VIENTO SUR (24/10): “Uma revolta que já não se esperava contra um edifício comido por traças“, por Doha Chams (em espanhol)

Isto é equivalente a uma vontade de derrubar o regime e assemelha-se a uma batalha existencial. Aqueles que o afirmam sabem que não é fácil de levar a cabo, mas parecem determinados a levá-lo a cabo. Os líderes, por seu lado, estão determinados a prolongar a vida do regime, ainda que à custa da vida dos cidadãos, um quarto dos quais vive miseravelmente abaixo do limiar da pobreza.

MEDIAPART (24/10): “Uma mobilização histórica do povo contra o governo“, por Justine Babin e Nada Maucourant Atallah (em francês)
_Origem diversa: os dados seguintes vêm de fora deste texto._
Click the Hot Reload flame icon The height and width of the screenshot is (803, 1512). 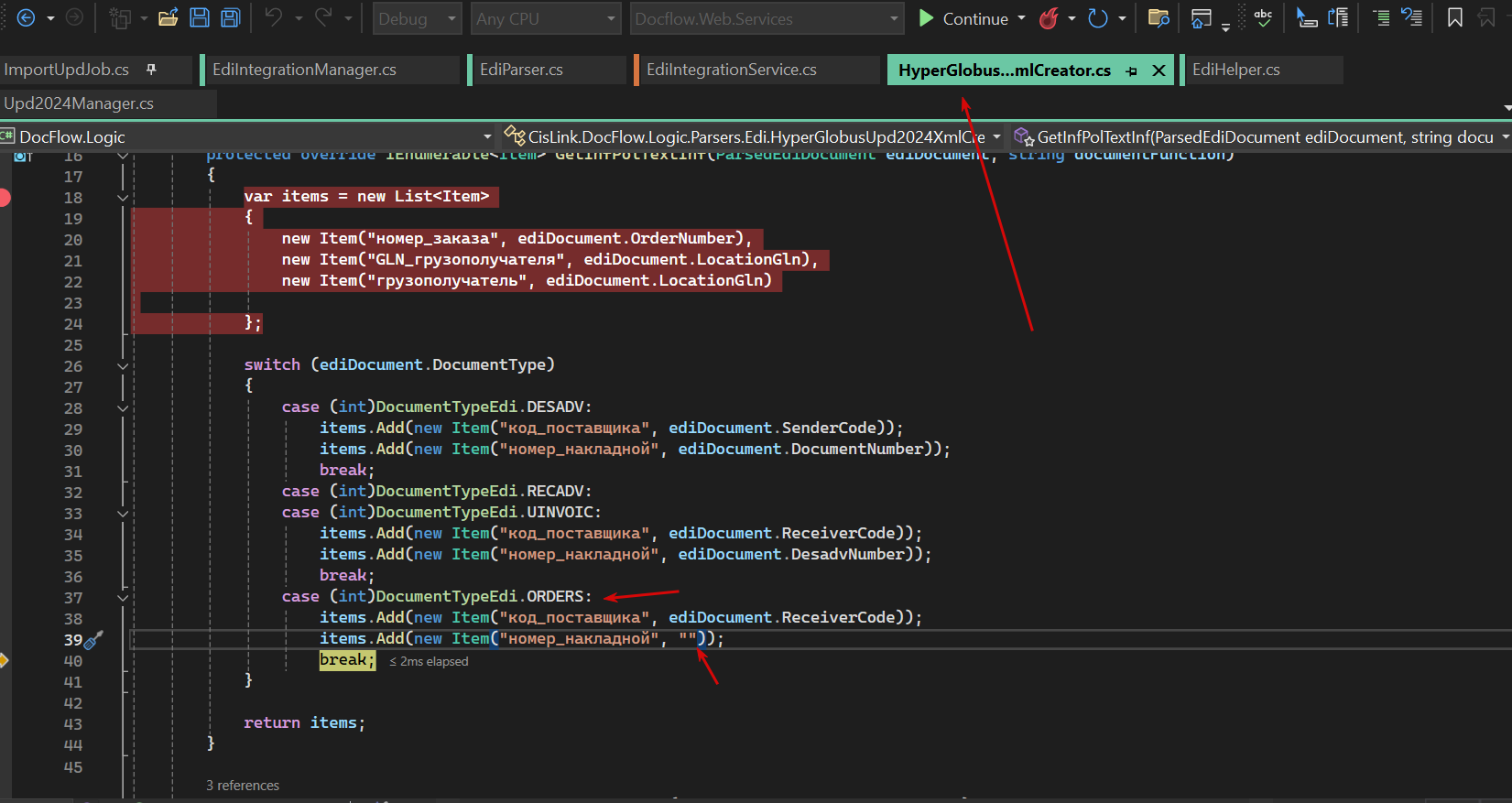tap(1050, 18)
Anos de estagnação econômica e imobilismo político contribuíram para alimentar essa exasperação popular. Desde o início do conflito sírio em 2011, o país tem registado um fraco crescimento. Em 2018, não ultrapassou 0,2%, contra quase 9% antes do início do conflito. A guerra resultou principalmente na chegada ao Líbano de mais de um milhão de refugiados e no encerramento de parte das rotas terrestres para os seus parceiros comerciais regionais.

REBELIÃO DEMOCRÁTICA DE HONG KONG

PORTAL DA ESQUERDA EM MOVIMENTO (26/10): “A esquerda internacional deve apoiar Hong Kong“, por Bureau da IV Internacional (em inglês)

 Hong Kong, com seu legado colonial, para o bem ou para o mal, tornou-se um espinho doloroso na carne do dragão. O dragão já está com uma saúde cada vez mais ruim. A morte desta fera nas mãos do movimento social progressivo é crucial para a futura transformação democrática da China. Essa também se tornou uma das questões mais importantes do século XXI.